Document source:
--------------------
La reprise du travail après les vacances.

Avant  d’aborder la reprise, il serait utile de rappeler la définition du terme vacances. Ce  terme  vient  de vacant, du latin vacans, participe passé du verbe vacare :

  • être libre, inoccupé, vacant (par exemple une place, une maison…)
  • être inoccupé, oisif (avoir du temps libre)
  • vacui dies : jours de loisirs

Les vacances désignent à l’origine la période pendant laquelle les élèves cessent leurs études, puis les jours de vacances désignent les jours où l’on interrompt le travail pour se détendre.

Vaquer, c’est aussi suspendre ses fonctions, être en vacances :je vais vaquer tout le mois d’août !

En ancien français, un  vacant désigne un  oisif, une personne en vacances (ce sens a aujourd’hui disparu). Aujourd’hui, un vacancier désigne l’estivant :le vacant estival!

A priori les vacances n’ont que des aspects positifs. Elles favorisent le repos et surtout la récupération prolongée après les efforts de la période d’activité professionnelle.

Michel Audiard disait : « L’homme n’est pas  fait pour travailler, la preuve c’est que ça le fatigue.» Satire qui sous-entend à quel point la logique du repos est contenue dans celle du travail. Les nombreuses études effectuées dans ce sens relativement confirment les bienfaits des vacances sur le corps  et l’esprit : la pression artérielle baisse, la production d’adrénaline, hormone du stress, diminue et le bien-être subjectif est favorisé.
--------------------
Données:
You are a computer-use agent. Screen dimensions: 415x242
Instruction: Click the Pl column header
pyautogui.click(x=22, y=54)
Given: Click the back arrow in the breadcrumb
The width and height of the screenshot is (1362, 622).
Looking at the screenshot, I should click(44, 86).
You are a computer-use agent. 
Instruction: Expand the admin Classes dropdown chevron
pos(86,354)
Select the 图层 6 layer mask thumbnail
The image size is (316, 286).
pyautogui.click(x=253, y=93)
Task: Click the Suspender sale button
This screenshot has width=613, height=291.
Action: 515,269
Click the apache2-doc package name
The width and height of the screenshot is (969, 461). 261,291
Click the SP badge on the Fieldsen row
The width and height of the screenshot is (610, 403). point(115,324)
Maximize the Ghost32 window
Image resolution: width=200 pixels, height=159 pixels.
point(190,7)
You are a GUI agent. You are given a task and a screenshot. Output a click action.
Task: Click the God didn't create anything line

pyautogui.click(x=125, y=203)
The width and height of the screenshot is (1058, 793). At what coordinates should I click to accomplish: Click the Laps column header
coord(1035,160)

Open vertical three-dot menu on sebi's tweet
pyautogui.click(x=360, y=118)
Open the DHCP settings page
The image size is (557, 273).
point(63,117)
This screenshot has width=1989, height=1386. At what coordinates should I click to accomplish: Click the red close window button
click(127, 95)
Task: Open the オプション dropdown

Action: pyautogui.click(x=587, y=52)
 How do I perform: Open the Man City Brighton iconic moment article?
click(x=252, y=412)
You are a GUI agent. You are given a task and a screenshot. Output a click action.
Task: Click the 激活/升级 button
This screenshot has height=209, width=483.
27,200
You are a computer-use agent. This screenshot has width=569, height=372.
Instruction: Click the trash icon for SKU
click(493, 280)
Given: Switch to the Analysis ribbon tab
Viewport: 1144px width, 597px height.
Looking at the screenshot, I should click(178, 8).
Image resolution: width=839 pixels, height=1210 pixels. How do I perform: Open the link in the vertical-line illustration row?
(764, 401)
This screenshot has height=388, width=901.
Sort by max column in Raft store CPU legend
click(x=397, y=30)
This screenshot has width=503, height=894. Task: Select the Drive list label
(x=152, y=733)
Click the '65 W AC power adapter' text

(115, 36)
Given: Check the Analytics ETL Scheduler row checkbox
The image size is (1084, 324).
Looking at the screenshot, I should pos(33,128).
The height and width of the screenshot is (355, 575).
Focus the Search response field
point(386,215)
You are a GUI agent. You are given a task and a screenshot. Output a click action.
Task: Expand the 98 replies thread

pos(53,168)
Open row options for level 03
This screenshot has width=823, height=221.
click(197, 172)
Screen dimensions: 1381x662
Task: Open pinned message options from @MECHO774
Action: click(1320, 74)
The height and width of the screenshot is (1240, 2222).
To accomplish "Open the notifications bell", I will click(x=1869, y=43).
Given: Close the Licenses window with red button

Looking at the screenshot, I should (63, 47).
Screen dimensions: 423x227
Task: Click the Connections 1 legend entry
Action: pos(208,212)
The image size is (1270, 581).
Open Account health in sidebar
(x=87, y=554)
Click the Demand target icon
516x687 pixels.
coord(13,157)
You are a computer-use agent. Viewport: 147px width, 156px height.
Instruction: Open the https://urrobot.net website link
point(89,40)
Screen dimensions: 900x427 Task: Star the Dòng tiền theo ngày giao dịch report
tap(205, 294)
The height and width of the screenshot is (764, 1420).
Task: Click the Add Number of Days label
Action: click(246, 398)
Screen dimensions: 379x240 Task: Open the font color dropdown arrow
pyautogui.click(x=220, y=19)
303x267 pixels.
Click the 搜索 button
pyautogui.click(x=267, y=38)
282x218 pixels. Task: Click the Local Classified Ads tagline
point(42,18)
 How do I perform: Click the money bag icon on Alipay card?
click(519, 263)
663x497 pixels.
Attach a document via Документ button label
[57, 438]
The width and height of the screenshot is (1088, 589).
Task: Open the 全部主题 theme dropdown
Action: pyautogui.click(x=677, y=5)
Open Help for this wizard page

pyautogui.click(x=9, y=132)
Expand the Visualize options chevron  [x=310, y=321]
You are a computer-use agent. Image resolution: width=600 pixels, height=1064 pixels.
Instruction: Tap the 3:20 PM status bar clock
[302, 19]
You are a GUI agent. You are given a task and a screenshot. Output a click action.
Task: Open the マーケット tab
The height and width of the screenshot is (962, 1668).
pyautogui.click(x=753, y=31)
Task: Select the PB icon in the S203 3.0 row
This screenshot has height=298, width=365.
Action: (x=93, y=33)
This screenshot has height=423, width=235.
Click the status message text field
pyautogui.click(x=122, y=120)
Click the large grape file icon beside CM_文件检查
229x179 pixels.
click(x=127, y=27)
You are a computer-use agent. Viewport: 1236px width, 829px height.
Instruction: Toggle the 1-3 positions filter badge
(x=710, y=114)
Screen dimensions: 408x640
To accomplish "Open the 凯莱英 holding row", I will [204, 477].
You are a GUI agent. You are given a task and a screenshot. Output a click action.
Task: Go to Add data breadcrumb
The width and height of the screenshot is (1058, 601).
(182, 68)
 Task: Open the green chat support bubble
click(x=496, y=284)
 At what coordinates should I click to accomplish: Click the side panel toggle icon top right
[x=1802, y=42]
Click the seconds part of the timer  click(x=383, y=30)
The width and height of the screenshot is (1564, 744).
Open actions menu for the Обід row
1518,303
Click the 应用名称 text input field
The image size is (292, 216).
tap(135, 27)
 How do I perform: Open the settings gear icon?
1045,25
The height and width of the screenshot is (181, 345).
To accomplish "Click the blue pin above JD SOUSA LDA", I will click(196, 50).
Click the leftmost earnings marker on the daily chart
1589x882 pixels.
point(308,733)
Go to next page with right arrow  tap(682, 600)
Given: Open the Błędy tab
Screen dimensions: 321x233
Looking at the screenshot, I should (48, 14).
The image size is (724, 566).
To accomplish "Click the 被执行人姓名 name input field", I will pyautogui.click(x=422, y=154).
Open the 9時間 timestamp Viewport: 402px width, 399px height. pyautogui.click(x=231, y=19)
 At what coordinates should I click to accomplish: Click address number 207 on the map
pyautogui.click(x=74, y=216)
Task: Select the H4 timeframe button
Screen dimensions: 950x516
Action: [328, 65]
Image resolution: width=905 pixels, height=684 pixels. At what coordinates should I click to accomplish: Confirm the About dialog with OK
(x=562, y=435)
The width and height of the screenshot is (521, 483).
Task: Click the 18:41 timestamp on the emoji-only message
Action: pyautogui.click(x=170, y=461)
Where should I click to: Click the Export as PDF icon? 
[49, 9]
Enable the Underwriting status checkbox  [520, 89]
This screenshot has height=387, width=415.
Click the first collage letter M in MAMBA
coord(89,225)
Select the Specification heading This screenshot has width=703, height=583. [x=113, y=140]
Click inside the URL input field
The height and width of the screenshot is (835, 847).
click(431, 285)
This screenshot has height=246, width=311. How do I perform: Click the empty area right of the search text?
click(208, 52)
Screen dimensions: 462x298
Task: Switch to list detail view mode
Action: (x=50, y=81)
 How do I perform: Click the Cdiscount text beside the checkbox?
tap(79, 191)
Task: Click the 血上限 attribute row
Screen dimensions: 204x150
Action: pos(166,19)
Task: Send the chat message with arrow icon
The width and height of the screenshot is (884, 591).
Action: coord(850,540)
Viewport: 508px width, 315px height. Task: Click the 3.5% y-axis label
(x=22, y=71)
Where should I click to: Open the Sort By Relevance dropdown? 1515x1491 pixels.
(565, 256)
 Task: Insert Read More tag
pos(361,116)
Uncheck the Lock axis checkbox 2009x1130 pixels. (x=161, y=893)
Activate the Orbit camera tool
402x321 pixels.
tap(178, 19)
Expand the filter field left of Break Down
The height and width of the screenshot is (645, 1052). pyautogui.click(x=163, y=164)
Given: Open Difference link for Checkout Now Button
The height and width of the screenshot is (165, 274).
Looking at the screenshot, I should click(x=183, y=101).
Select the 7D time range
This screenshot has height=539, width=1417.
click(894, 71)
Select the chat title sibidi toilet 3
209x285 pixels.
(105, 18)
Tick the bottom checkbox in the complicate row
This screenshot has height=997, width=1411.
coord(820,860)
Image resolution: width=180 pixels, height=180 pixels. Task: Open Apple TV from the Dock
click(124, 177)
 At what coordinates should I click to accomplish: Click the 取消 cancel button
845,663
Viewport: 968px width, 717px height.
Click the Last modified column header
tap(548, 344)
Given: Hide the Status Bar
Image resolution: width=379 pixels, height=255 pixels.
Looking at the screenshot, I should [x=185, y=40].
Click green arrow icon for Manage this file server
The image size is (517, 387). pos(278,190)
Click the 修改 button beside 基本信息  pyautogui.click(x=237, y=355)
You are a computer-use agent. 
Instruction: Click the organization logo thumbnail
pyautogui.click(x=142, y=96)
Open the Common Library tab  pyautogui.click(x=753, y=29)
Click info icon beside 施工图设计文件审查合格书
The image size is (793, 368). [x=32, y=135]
--------------------
Tâches à réaliser:
1. Indiquez si chacune des affirmations suivantes concorde avec le texte sur la reprise du travail, en répondant par oui ou par non et en citant les mots du texte qui tranchent : (a) le mot vacant vient du latin vacans ; (b) le sens ancien de vacant, « personne en vacances », est toujours en usage ; (c) pendant les vacances, la production d’adrénaline diminue.
2. Expliquez en une à trois phrases pourquoi, d’après le texte sur la reprise du travail, les vacances n’ont a priori que des aspects positifs.
3. Recopiez mot pour mot, dans le texte sur la reprise du travail, le passage qui s’ouvre sur les mots « Vaquer, c’est aussi » et se clôt sur « l’estivant :le vacant estival! ».
Les lignes constituent un matériau distinct, sans rapport avec le texte.

Réponses:
1.
(a) Oui : « du latin vacans, participe passé du verbe vacare ».
(b) Non : « (ce sens a aujourd’hui disparu) ».
(c) Oui : « la production d’adrénaline, hormone du stress, diminue ».

2. Les vacances favorisent le repos. Elles permettent surtout une récupération prolongée après les efforts fournis pendant la période d’activité professionnelle.

3.
Vaquer, c’est aussi suspendre ses fonctions, être en vacances :je vais vaquer tout le mois d’août !

En ancien français, un  vacant désigne un  oisif, une personne en vacances (ce sens a aujourd’hui disparu). Aujourd’hui, un vacancier désigne l’estivant :le vacant estival!